We’ve all heard the saying that a bad workman blames his tools. And we don’t want you to have to play the blame game if your BBQ event isn’t quite up to par. The state and condition of your barbecue will always impact the end result, so you need to maintain and look after your barbecue.
With over 40 years experience in the BBQ industry, we are perfectly placed to offer some tips and advice on barbecue maintenance. This is because we want you to enjoy terrific tastes and textures each time you fire up the grill. Let’s get into it.
Got a burning question we haven’t covered in this article? Reach out on our Twitter, Instagram or on Facebook and we’ll get back to you. Or, email us at [email protected]. We’re always happy to help answer your BBQ queries.
1. Clean your barbecue before you use it
Welcome to barbecue maintenance 101 – clean your barbecue before you use it. Whether you have just installed your barbecue for the first time or have retrieved it from its winter home, its important to give it a thorough clean before its first use.
If you’ve bought a new barbecue, it can be tempting to fire it up and get cooking straight away, especially if the sun is shining and you and your guests are getting hungry. However, it’s important to read the manufacturer’s instructions, as they will often list some requirements for preparing your barbecue for its first BBQ outing.
2. To look after your barbecue, you have to roll up your sleeves
Even if you left your barbecue in good condition at the end of the last outdoor cooking season – insects, rust, dust and dirt could easily have made their way into all kinds of places. New barbecues might also have picked up some dust, dirt or bacteria from the factory to your home. So it’s time to apply some elbow grease to your barbecue maintenance.
Put rubber gloves on and make sure you use cleaning materials appropriate for the problem. For example, use brushes with stainless coils for hardened, baked-on food and warm soapy water for stains. Don’t forget to clean the barbecue hoods, covers and lids, as well as all cooking surfaces, food preparation surfaces and barbecue utensils.
It’s important to avoid using dangerous bristle brushes that can leave wires on the grill which can get caught in your food on the next cook. Use coil ones instead – watch this space, as we’ll be adding to our range later on in the year.

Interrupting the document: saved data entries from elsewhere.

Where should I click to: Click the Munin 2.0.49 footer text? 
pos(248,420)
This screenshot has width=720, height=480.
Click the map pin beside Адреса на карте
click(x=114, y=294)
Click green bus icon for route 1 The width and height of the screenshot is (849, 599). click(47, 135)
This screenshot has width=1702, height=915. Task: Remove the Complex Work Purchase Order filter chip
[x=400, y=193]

3.Maintain your barbecue before and after
After a delicious grilled meal at a family BBQ, barbecue maintenance is probably the last thing on your mind. It’s easy to walk away from the barbecue thinking that your work is done, or to promise yourself that you’ll return to clean it… before forgetting all about it as soon as dessert arrives. However, this means that you’ll end up spending twice as long cleaning your barbecue than if you just deal with it soon after you’ve eaten. In terms of looking after your barbecue it’s all about thinking smart.
After you have finished cooking, leave the heat for a few minutes so that any food or grease deposits will be baked into a hardened layer; you’ll find this is far easier to remove than liquid grease. This cleaning regime should be used after every BBQ. We simply can’t say it enough, look after your barbecue consistently – whether it is for a particular event or regular barbecue maintenance every three months.

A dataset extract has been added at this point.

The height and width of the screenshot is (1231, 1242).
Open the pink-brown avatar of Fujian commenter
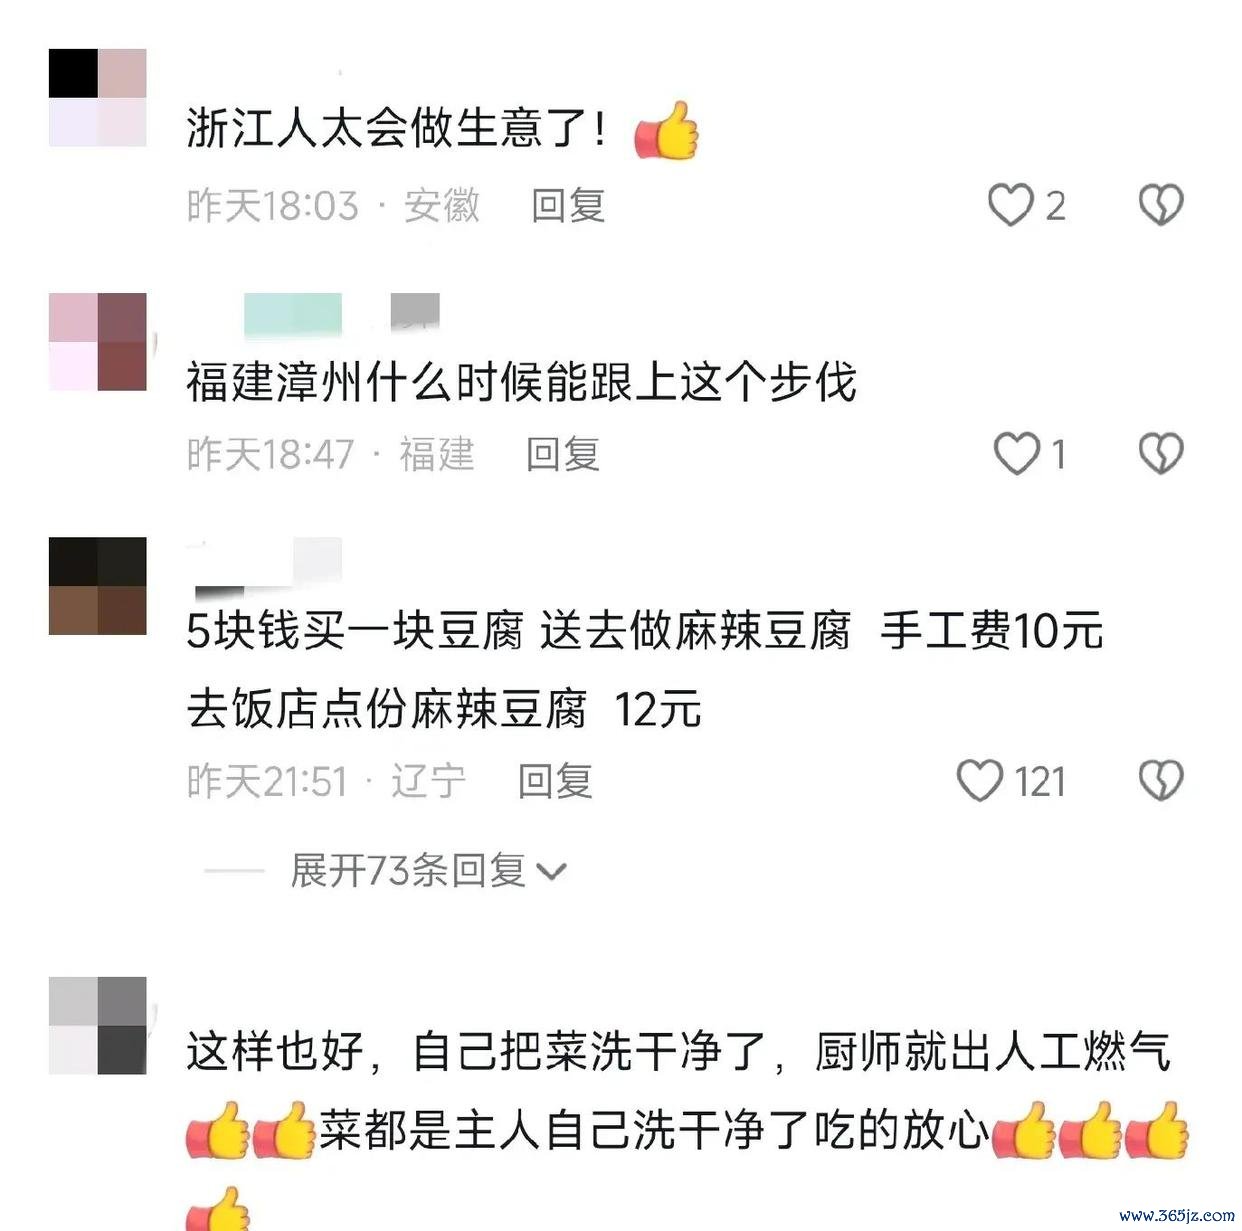(x=98, y=342)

4. BBQ done? For maintenance, steam works like a dream
You can also steam clean your barbecue. Simply cover the grill in water-soaked old newspaper while the barbecue is cooling down and close the lid. While it is best to clean your barbecue while it is still warm, it’s also important to let it cool down enough to remove any charcoal or ash from the grill. If you’re using a gas supply, don’t forget to disconnect it from the grill before you begin cleaning.

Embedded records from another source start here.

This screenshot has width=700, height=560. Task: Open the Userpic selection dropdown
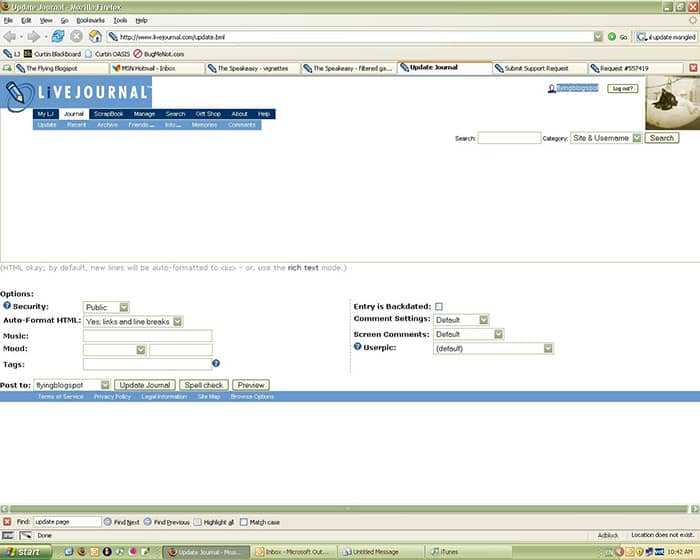pyautogui.click(x=493, y=348)
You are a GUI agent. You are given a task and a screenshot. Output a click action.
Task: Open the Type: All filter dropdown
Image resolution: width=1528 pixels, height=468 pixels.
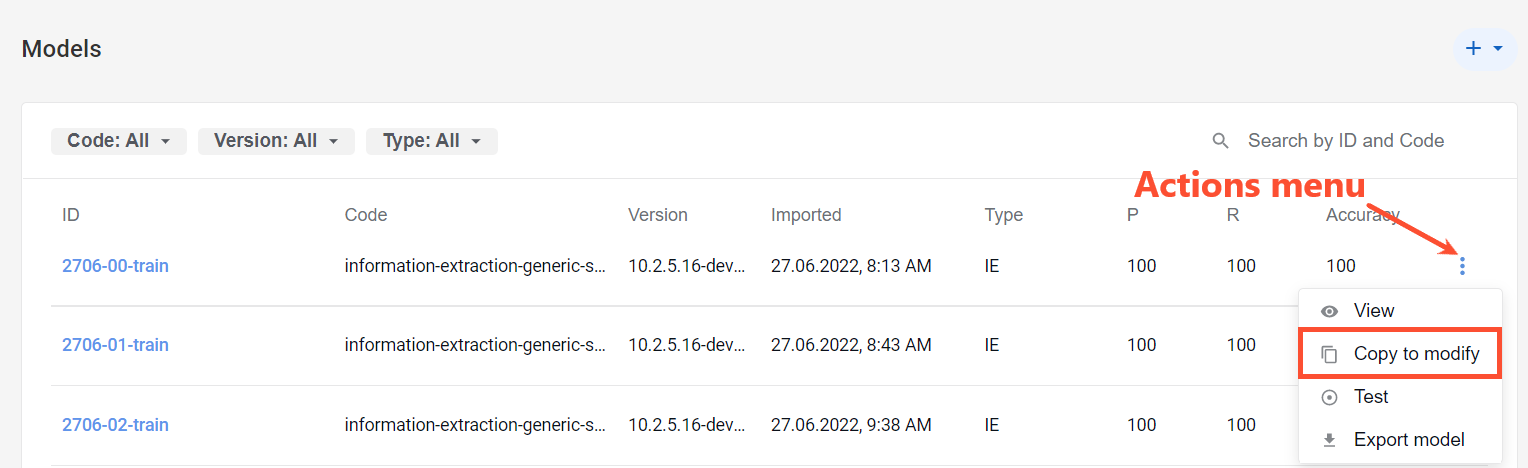click(432, 141)
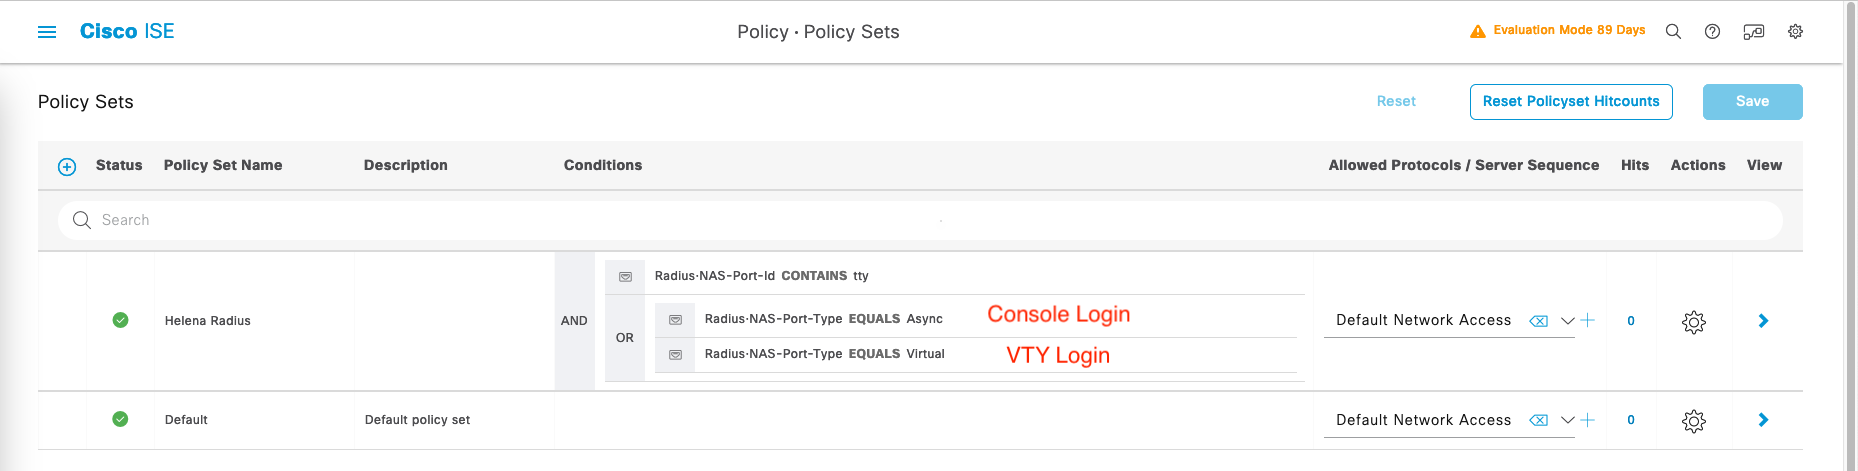This screenshot has width=1858, height=471.
Task: Open the hamburger navigation menu
Action: [x=47, y=32]
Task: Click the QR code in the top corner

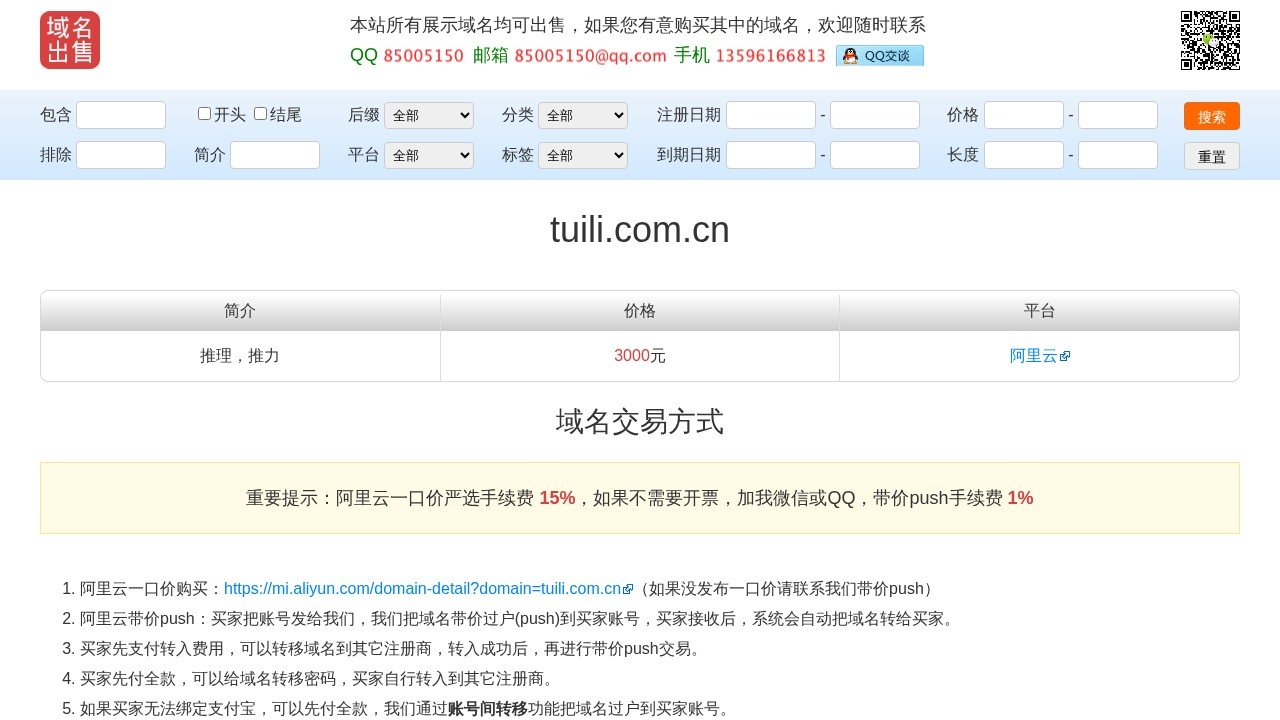Action: click(x=1209, y=40)
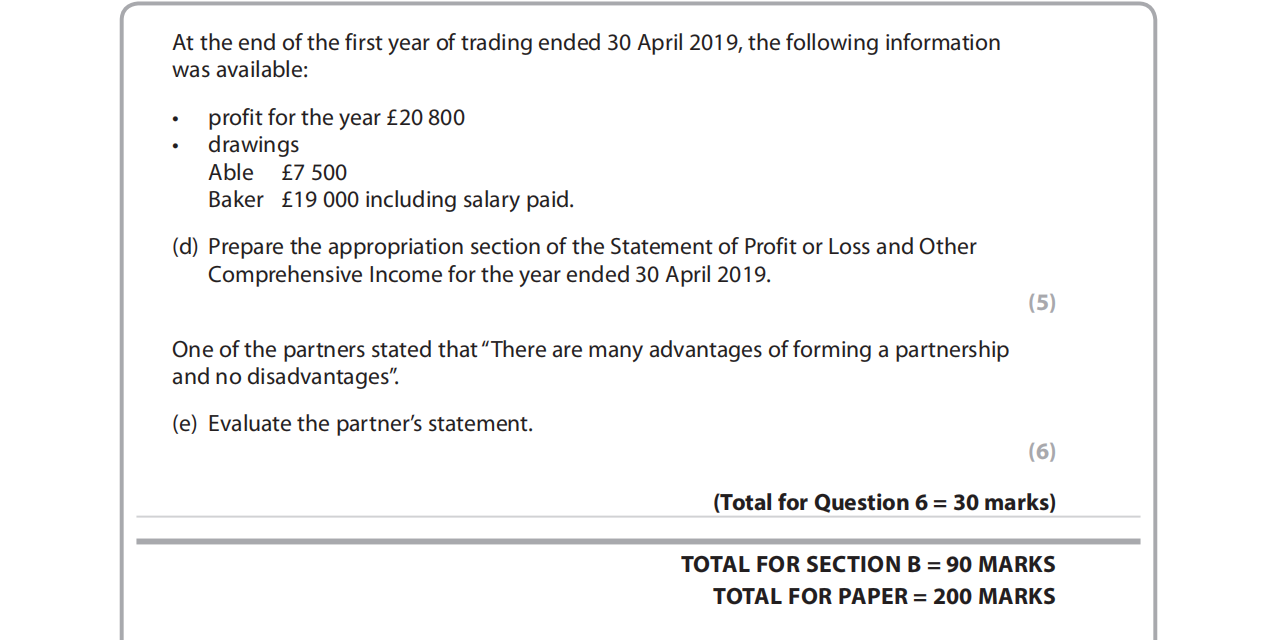The width and height of the screenshot is (1272, 640).
Task: Click Able's drawings amount '£7 500'
Action: click(x=314, y=172)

5. Minimise mess with oil and foil
Tin foil can be used to line any ash pan; this makes it easier to clean out and helps make the barbecue more efficient by reflecting the heat back onto the food. Prevention is better than cure – if you use the oil to coat the food rather than the grill, this will help cut down the amount of deposits and reduce the amount of cleaning.
If you’re cooking fish, seafood or other delicate foods, you could cook them in foil pouches to stop them falling apart and onto the coals. Likewise, if you’re cooking a roast or marinated meat, you can use an aluminium foil try to contain all the lovely juices. These small actions will make a big difference when it comes to looking after your barbecue once the BBQ festivities are over.
6. Keep it covered
With many barbecues, it may be a time-consuming process to move them into the garage or shed all the time when they are not in use. Cover them up to avoid the long term damage caused by the unpredictable British weather.
7. Check the instructions
In the BBQ world, and the world of barbecue maintenance, knowledge is power. The more you know about your barbecue the better you can look after it. Always read the product instructions. Some types of barbecue may recommend specific cleaning products. If you do not follow the manufacturer’s instructions, you may invalidate the warranty. For example, some manufacturers do not recommend using abrasive scourers, such as wire wool, as these can damage the surface of chrome-coated grills; sponge pads may be better.
At the end of the day, cleaning your barbecue and maintaining it is a straightforward process. With just a little thought and productivity you can look after your barbecue and ensure plenty of fantastic BBQs in the future.